▶ [EXERCISE] The entries must be repeated verbatim, and their images left out.

[Collected data entries]
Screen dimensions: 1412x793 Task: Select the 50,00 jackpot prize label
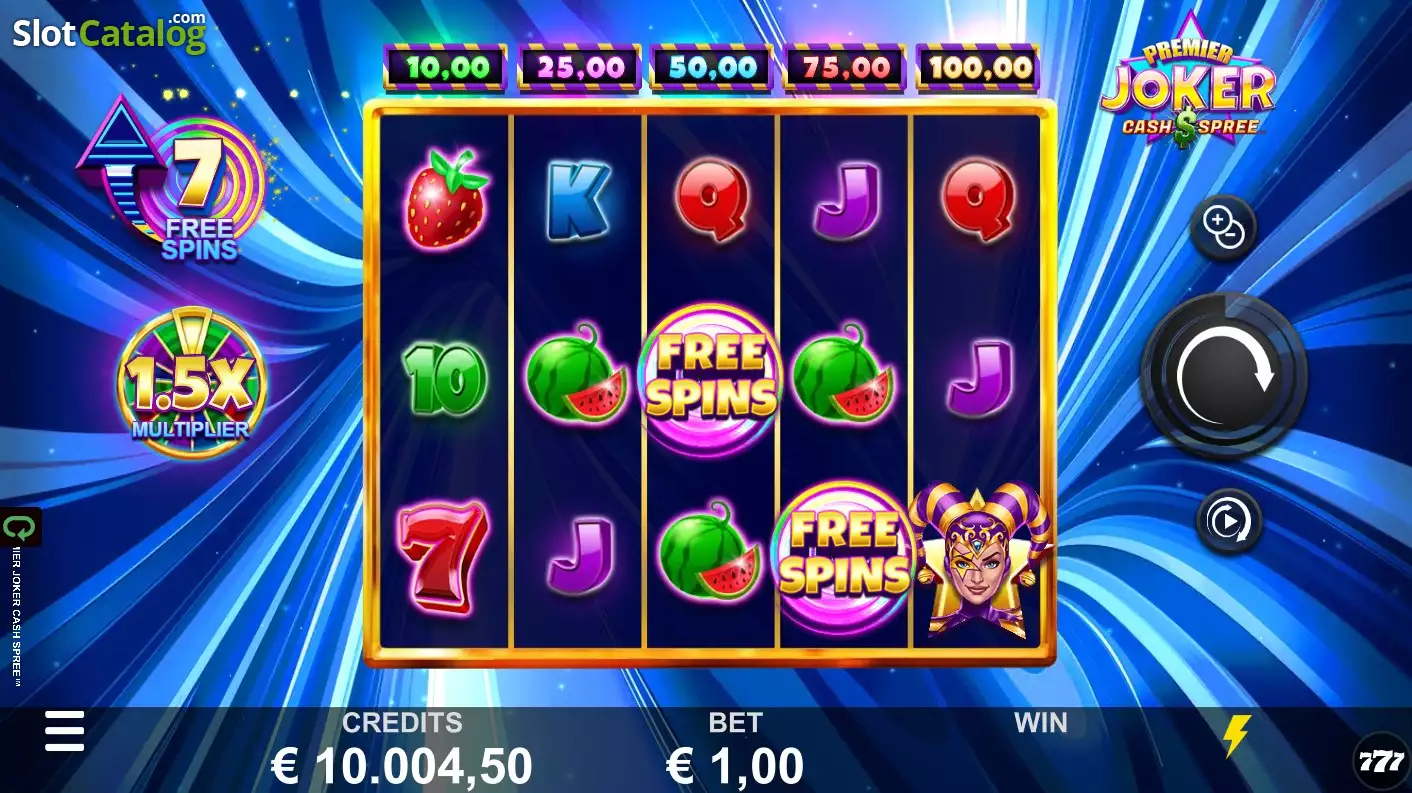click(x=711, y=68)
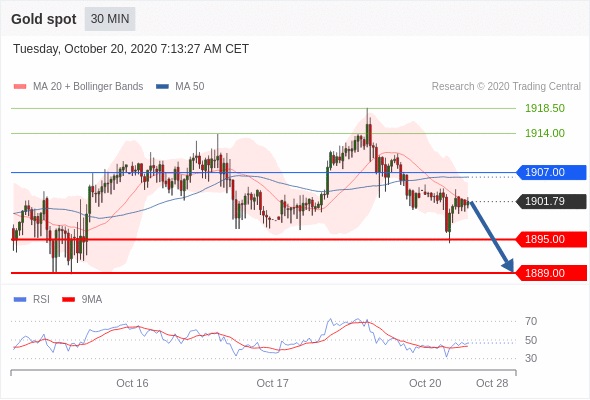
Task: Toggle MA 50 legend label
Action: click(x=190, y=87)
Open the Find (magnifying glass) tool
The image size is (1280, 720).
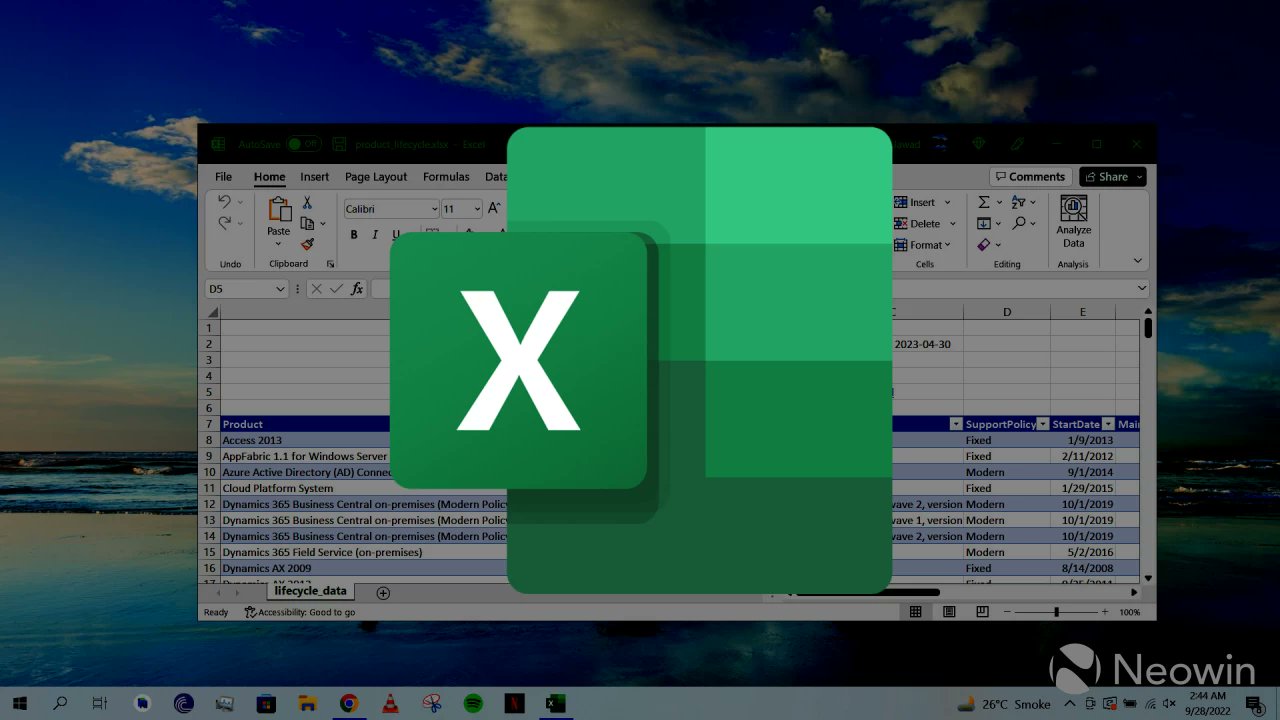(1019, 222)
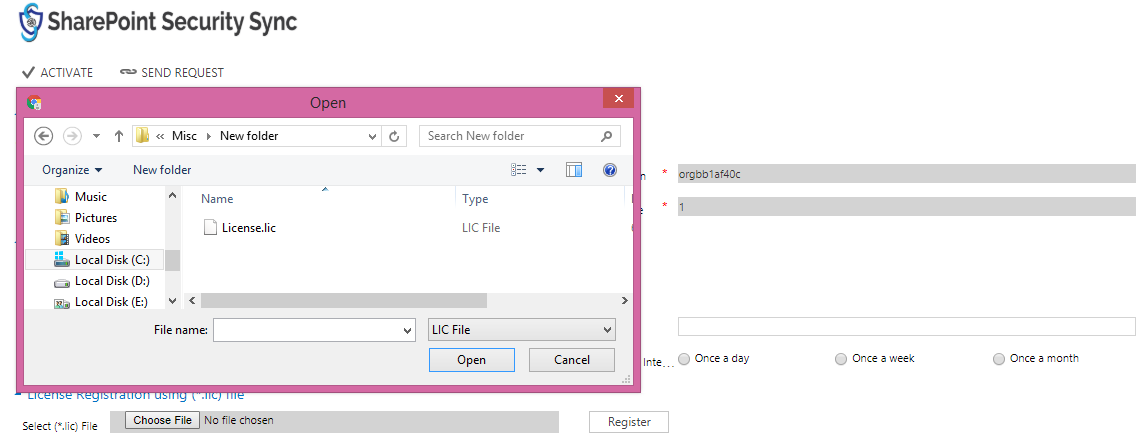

▶ [ANSWER SPACE]
Screen dimensions: 1412x793 Task: Select the 50,00 jackpot prize label
click(x=711, y=68)
Task: Toggle MA 50 legend label
Action: click(x=190, y=87)
Open the Find (magnifying glass) tool
The image size is (1280, 720).
(1019, 222)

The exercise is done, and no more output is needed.